O acusado foi condenado pelo Tribunal do Júri por homicídio qualificado, com emprego de fogo e recurso que dificultou a defesa da vítima. A Defensoria Pública recorreu, alegando nulidade no reconhecimento fotográfico, decisão manifestamente contrária à prova dos autos e questionando a dosimetria da pena.

 (Imagem: Zanone Fraissat/Folhapress)

TJ/SP mantém condenação a homem por morte de morador de rua.(Imagem: Zanone Fraissat/Folhapress)

Ao analisar o caso, o relator, desembargador Xisto Rangel, afastou a alegação de nulidade no reconhecimento fotográfico. Segundo o acórdão, a questão já havia sido apreciada anteriormente no julgamento de recurso em sentido estrito e, além disso, a apelação contra decisões do Tribunal do Júri só permite arguição de nulidade posterior à pronúncia, o que não se verificou no caso.

O colegiado também entendeu que a decisão dos jurados estava amparada no conjunto probatório. Para o relator, a confissão do réu na fase policial foi corroborada por outros elementos, especialmente pelo depoimento prestado em plenário pelo delegado, que descreveu as diligências realizadas para identificar o acusado como autor dos fatos.

Na dosimetria, a Câmara manteve a avaliação negativa da culpabilidade. O desembargador destacou que a vítima estava em situação de vulnerabilidade social, circunstância que, segundo o voto, “torna ainda mais censurável a conduta do agente ao dirigir contra tal indivíduo violência de extrema gravidade”.

O relator também afirmou que a vulnerabilidade social da vítima foi corretamente considerada como fator de maior reprovabilidade da conduta, sem configurar bis in idem, por se tratar de elemento distinto das qualificadoras reconhecidas pelo Júri e das agravantes analisadas na segunda fase da pena.

Por outro lado, o colegiado reconheceu a atenuante da confissão.

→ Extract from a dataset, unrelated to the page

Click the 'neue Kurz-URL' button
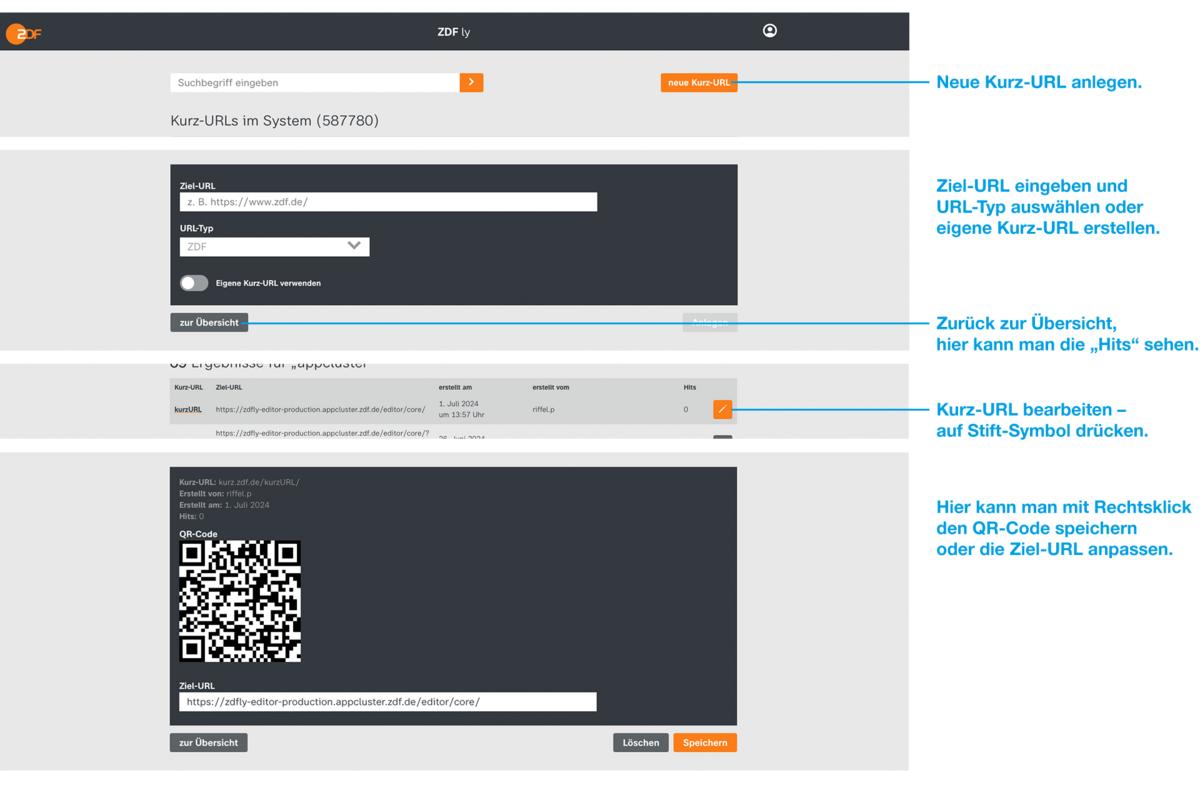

Embora o réu não tenha comparecido à sessão plenária, o acórdão registrou que a confissão prestada na fase policial chegou ao conhecimento dos jurados, pois foi mencionada expressamente pelo delegado durante o depoimento em plenário.

Com isso, a Câmara compensou a agravante referente à vítima idosa e com deficiência com a atenuante da confissão e, em razão da agravante remanescente, reduziu a pena para 17 anos e 6 meses de reclusão. O regime inicial fechado foi mantido.

Participaram do julgamento os desembargadores Rodrigues Torres e André Carvalho e Silva de Almeida. A decisão foi unânime.